Correct or Incorrect? The answer is maybe. If you look at tempering color charts for steel Ken, you will see different temperature ranges and colors for slightly different tool steels. If you know what you have for spring stock, and have used it successfully many times before at a given temperature or color to make a good spring, then what you are assuming is correct. If you anneal some unknown spring steel, shape a complex spring, harden it and temper it exactly as you did with another spring steel, your spring may or may not be satisfactory. Some folks refer to tempering as annealing, but generally in the U.S., annealing is the process of heating steel dull red for an extended period, usually in an inert gas atmosphere to prevent scale formation, and then very slowly cooling to achieve a dead soft state. I've seen annealing processes as long as 28 hours. Tempering is a partial annealing process that brings steel down from it's maximum hardness.
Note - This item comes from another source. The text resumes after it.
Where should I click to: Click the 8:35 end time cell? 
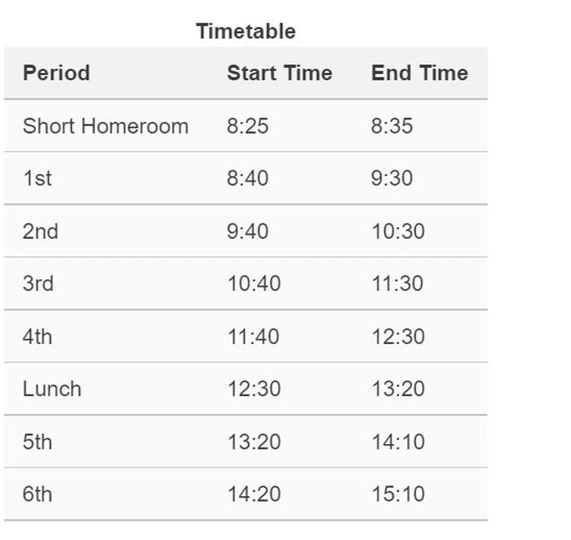point(392,126)
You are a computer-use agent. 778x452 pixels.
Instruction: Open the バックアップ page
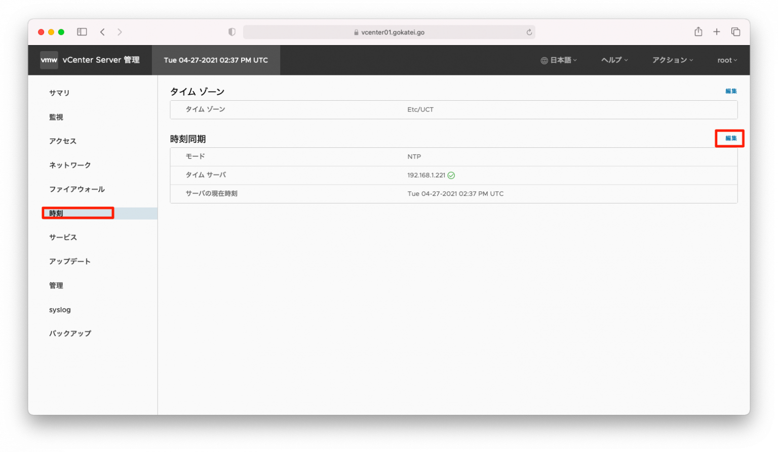pyautogui.click(x=70, y=334)
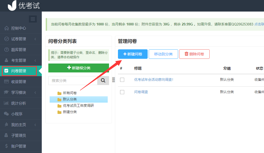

https://www.google.com/search?q=steel+tempering+colors+temperatures&tbm=isc

It is the clarity of molten Potassium nitrate that makes it nice for tempering or drawing springs, or for blueing small parts because you can actually see the color and quench when you get there. Going all the way to the 633 degree F melting point, or beyond, may not give you a good spring. When you coat a part in powdered graphite and immerse it in molten lead, you are relying on temperature alone, and a thermometer of some sort is necessary since you may not have 100% pure lead, and your lead pot can get much too hot. Using stump killer that is not pure Potassium Nitrate may slightly change the melting point just as different alloys of lead have different melting points. You can heat either lead or potassium nitrate far beyond their melting points, as their boiling points are much higher. In short, using an accurate temperature controlled oven or knowing the exact temperature of your molten lead or potassium nitrate bath will only be useful for known alloys of steel or prior success with a given steel. Confused enough?